THEFT, ROBBERY AND BURGLARY BY OTHER THAN EMPLOYEES

Preventing all criminal acts is impossible. However, the named insured should implement measures and provisions to deter criminal activities. Additionally, making criminals aware that profiting from crimes will be challenging can serve as a deterrent.

Barriers

A good lock serves as an effective first barrier to crime. The more secure the lock, the stronger the barrier, provided the door itself is strong enough. However, managing keys properly is crucial. The insured should limit key distribution, giving keys only to specific individuals and in controlled amounts. All keys should be numbered and assigned to track their use. This ensures that when an employee leaves, the key can be retrieved and accounted for.

The next barrier is windows. They should be fixed and not designed to open. If they can be opened, ensure they are closed and locked outside of business hours. For businesses with valuable or attractive merchandise, using tempered or bulletproof glass can provide additional security against burglary or theft.

Fences and walls around the premises serve as effective barriers. They should be tall enough and well-designed to prevent climbing and should not be placed near trees. A secured gate staffed by company personnel or external security providers can help reduce or eliminate unauthorized access.
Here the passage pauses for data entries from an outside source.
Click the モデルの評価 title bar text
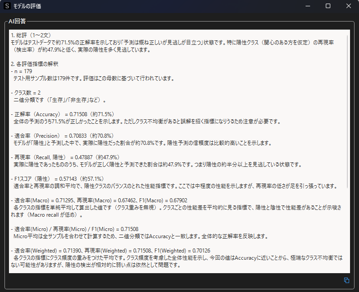Screen dimensions: 359x292 point(27,6)
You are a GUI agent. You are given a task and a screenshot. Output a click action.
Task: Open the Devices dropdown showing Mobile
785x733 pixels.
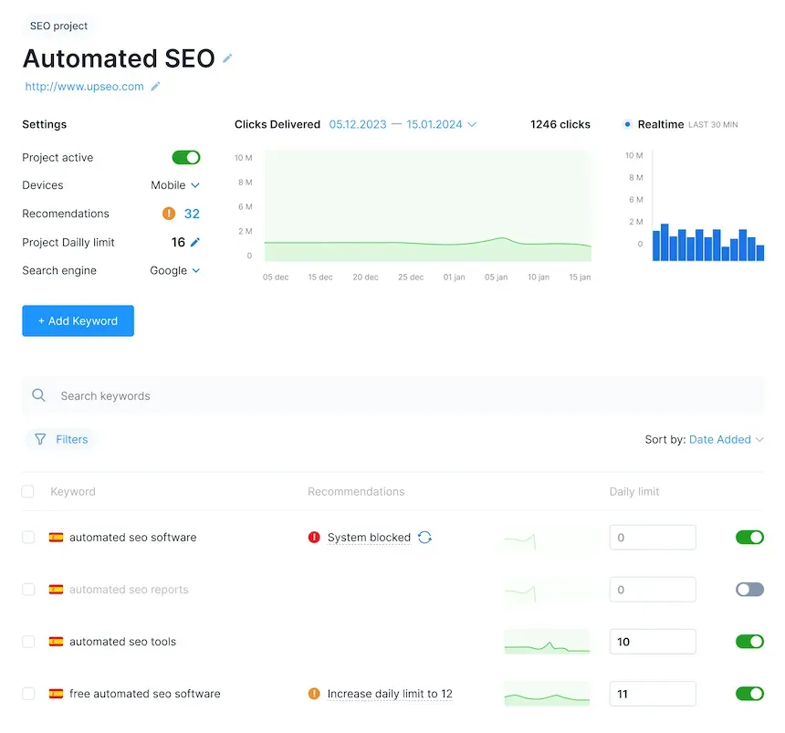pos(174,184)
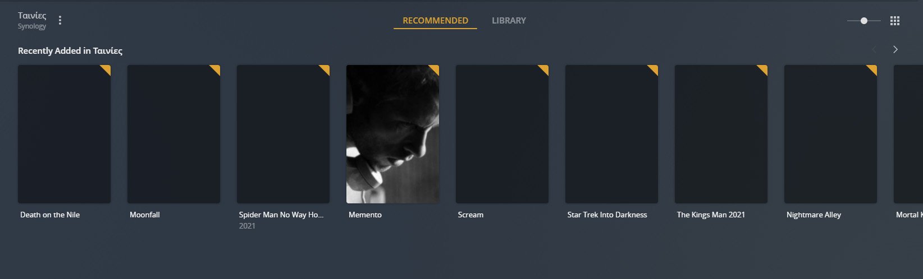Click the unwatched corner badge on Moonfall poster
Screen dimensions: 923x279
[216, 68]
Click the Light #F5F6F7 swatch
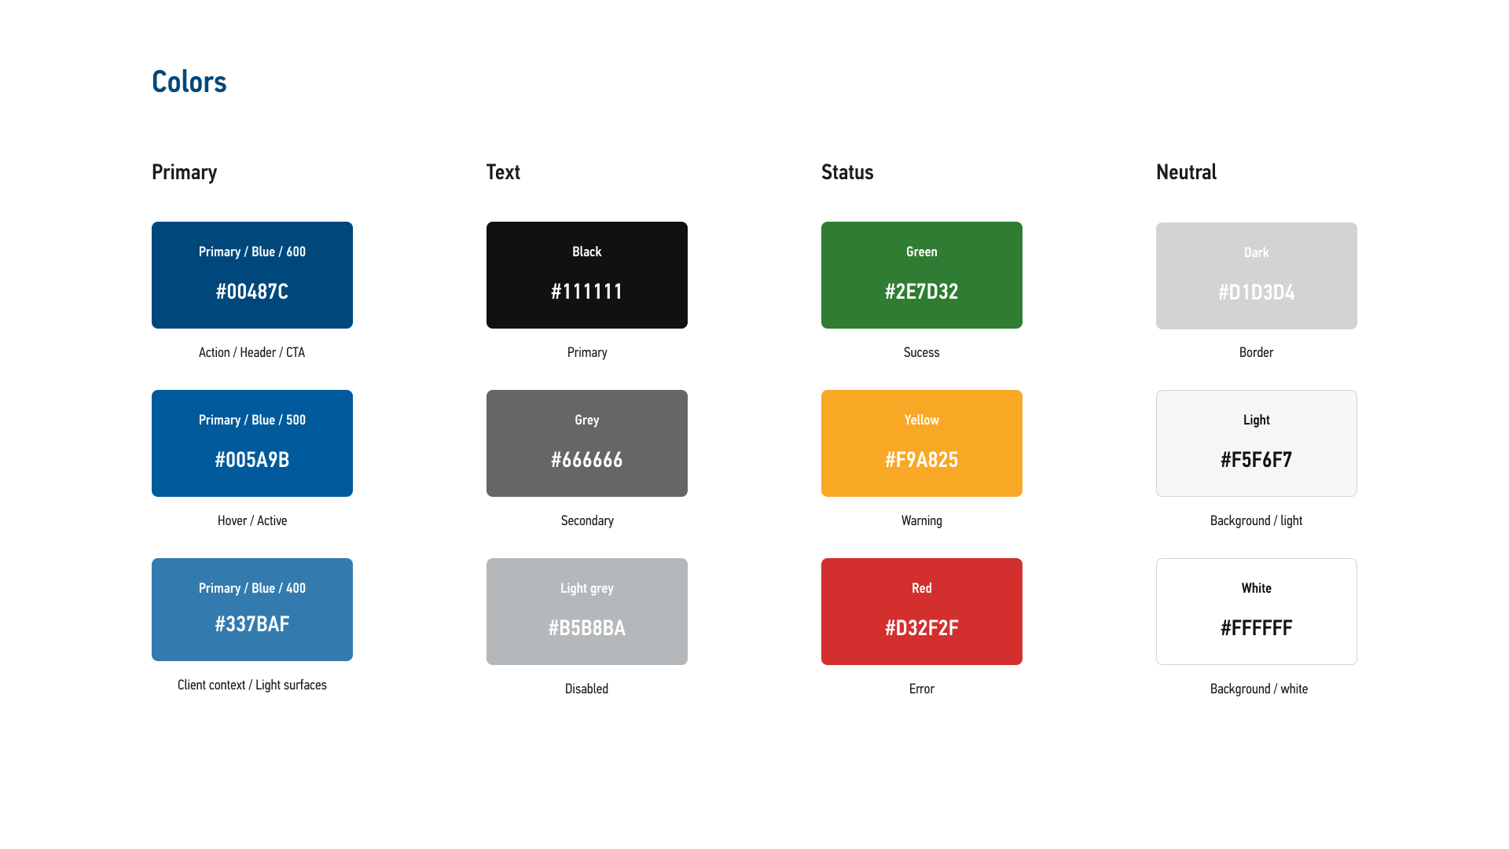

Adding razor wire at the top of fences or walls can further deter illegal entry attempts. Additionally, guard dogs on the premises can act as a strong deterrent.

Alarms

Alarms do not stop entry but alert the appropriate authorities, such as police or guards, enabling them to intervene and attempt to prevent criminal activity. They can also remove the element of surprise at an entrance, allowing for actions to be taken inside the premises to protect valuables.

Alarms reduce the premises’ attractiveness as a target for theft, at least for unskilled criminals. A number of alarm systems are available, each with varying degrees of effectiveness. The cost of each depends on the level of protection needed and the extent of protection the alarm system provides.

Silent alarms are useful in situations involving cashiers and tellers. They notify the police that a crime is in progress without alerting the perpetrator. This prevents panic and potential harm to employees and customers.

Location

The location and hours of operation of a business influence the likelihood of holdup incidents. Holdups are significantly more common if the business operates at hours different from those of neighboring businesses, is near an access road such as an interstate or state highway, or has only one employee on shift.

Businesses in high-crime areas should implement more security measures than those in safer areas. Local law enforcement agencies maintain detailed crime statistics, which the business can access.

Money handling

To minimize losses in the event of a holdup:

·         Keep cash on hand to a minimum, regardless of business type.

·         Checks should be stamped “for deposit only” immediately.

·         Credit card receipts should be kept separate from cash.

·         Cash registers should be routinely cleared of large bills, checks, and credit card receipts.

·         Items removed from the drawers should be deposited or secured in a safe, vault, or other secure container.

·         Bank deposits should be made at least once a day or multiple times daily, depending on the amount of cash on hand.

Off Premises

Underwriting off-premises crime coverage considers who can remove items from the premises, the reasons for removal, and how long items remain off-site. The most common reason is taking cash and checks to the bank for deposit.

A messenger is an individual responsible for removing items from a premises. Although a guard might sometimes accompany the messenger or another employee might join in a different vehicle, messengers usually work alone. It is essential for messengers to vary their routines, such as making regular deposits throughout the day and taking different routes to the bank.

Businesses with substantial cash and check holdings frequently utilize armored car services.